### BRIEF
Write out the part of the article on Axiom Group's compounder purchase starting with "Ontario-based Axiom says" and going on through "vehicle (EV) components.".

### PROVIDED TEXT
*****

Canadian Plastics

Axiom Group buys injection molding compounder to support development of EV components

Ontario-based Axiom says it's currently working with various OEMs and vehicle platform developers in advanced compound integration.

October 4, 2021   Canadian Plastics

Photo Credit: Axiom Group

Aurora, Ont.-based injection molder Axiom Group has bought a dual-screw, 1,300-ton injection molding compounder from Krauss Maffei to boost its capabilities to develop and test materials for complete electric vehicle (EV) components.

“Engineering chassis components to the powertrain in the EV market will require new methods and solutions, and Axiom wants to be at the forefront of these technologies,” Axiom’s president and CEO Perry Rizzo said in a news release. “Our commitment to advanced compounding with the injection moulding compounder will play a significant role in the integration of part design, advanced material strength enhancements and weight reduction.”

*****

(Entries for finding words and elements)
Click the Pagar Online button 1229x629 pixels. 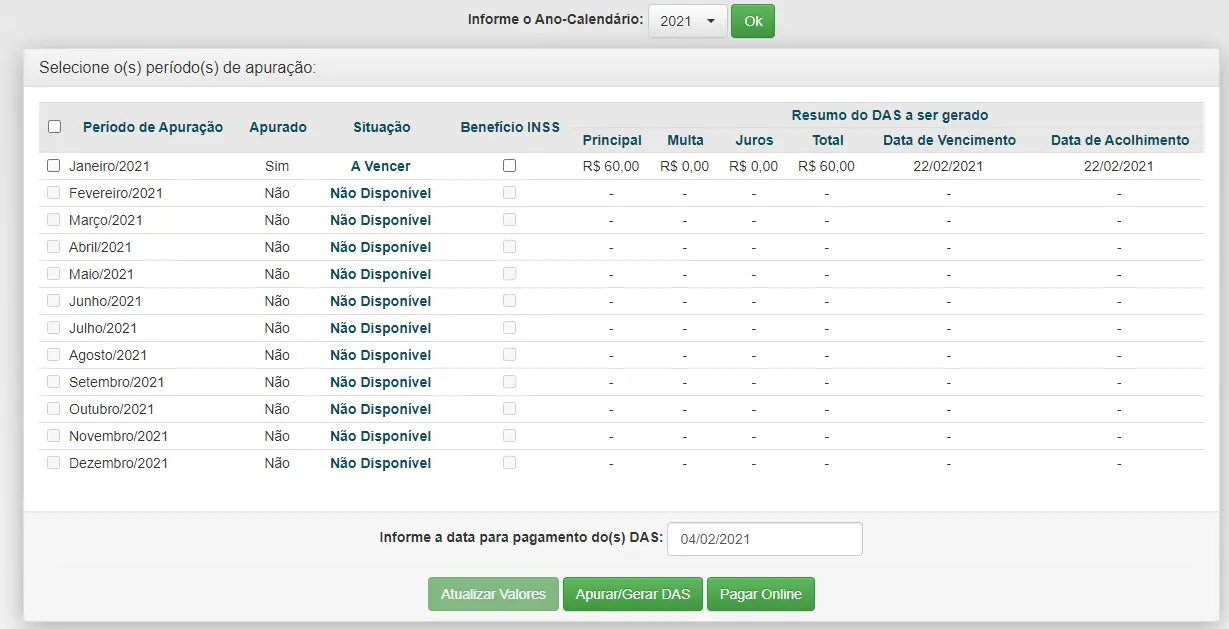[760, 594]
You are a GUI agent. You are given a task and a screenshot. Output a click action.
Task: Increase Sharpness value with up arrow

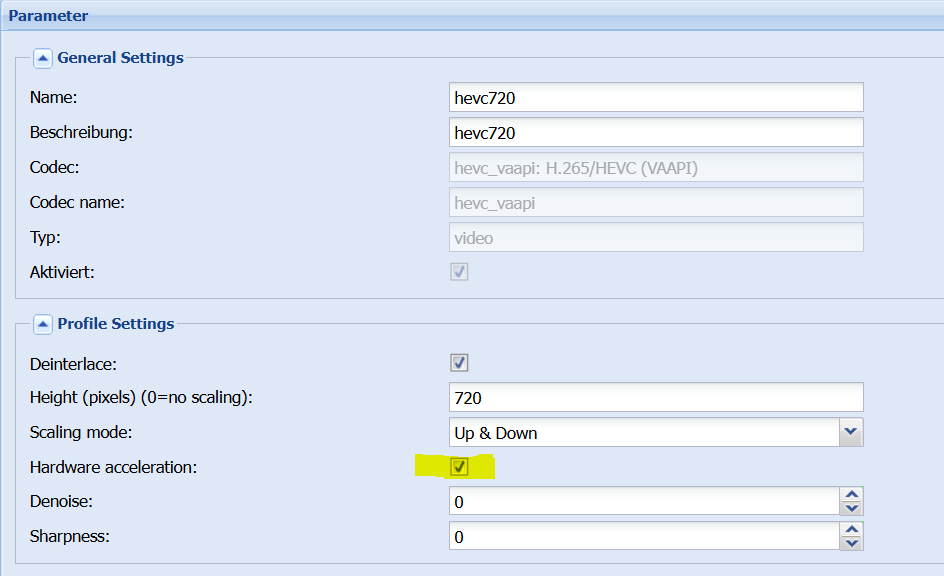point(851,530)
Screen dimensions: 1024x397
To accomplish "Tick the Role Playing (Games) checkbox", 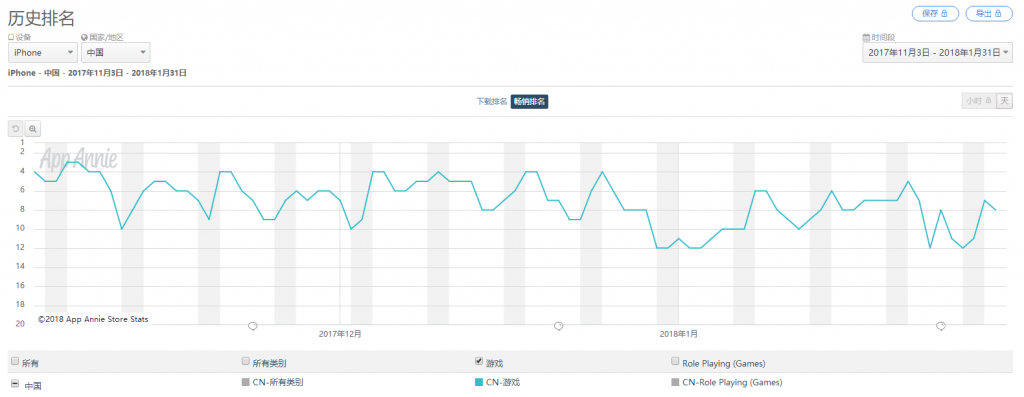I will click(675, 360).
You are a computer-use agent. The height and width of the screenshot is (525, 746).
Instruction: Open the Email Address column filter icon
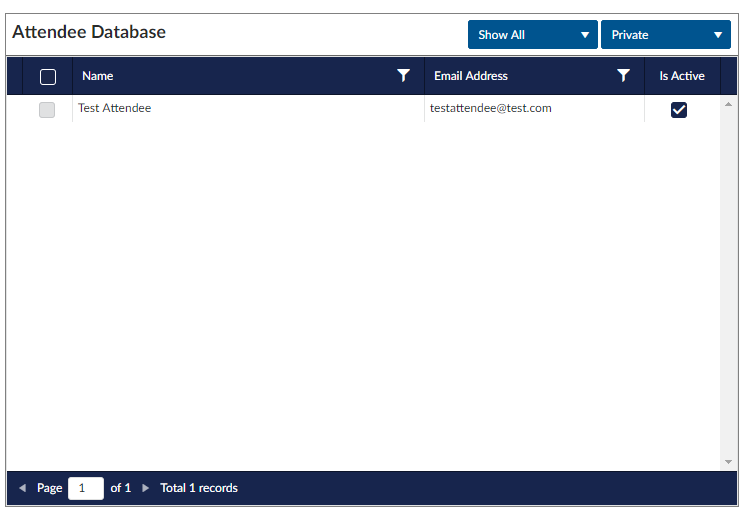click(x=623, y=76)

*****

### PROBLEM SOLUTION
Ontario-based Axiom says it's currently working with various OEMs and vehicle platform developers in advanced compound integration.

October 4, 2021   Canadian Plastics

Photo Credit: Axiom Group

Aurora, Ont.-based injection molder Axiom Group has bought a dual-screw, 1,300-ton injection molding compounder from Krauss Maffei to boost its capabilities to develop and test materials for complete electric vehicle (EV) components.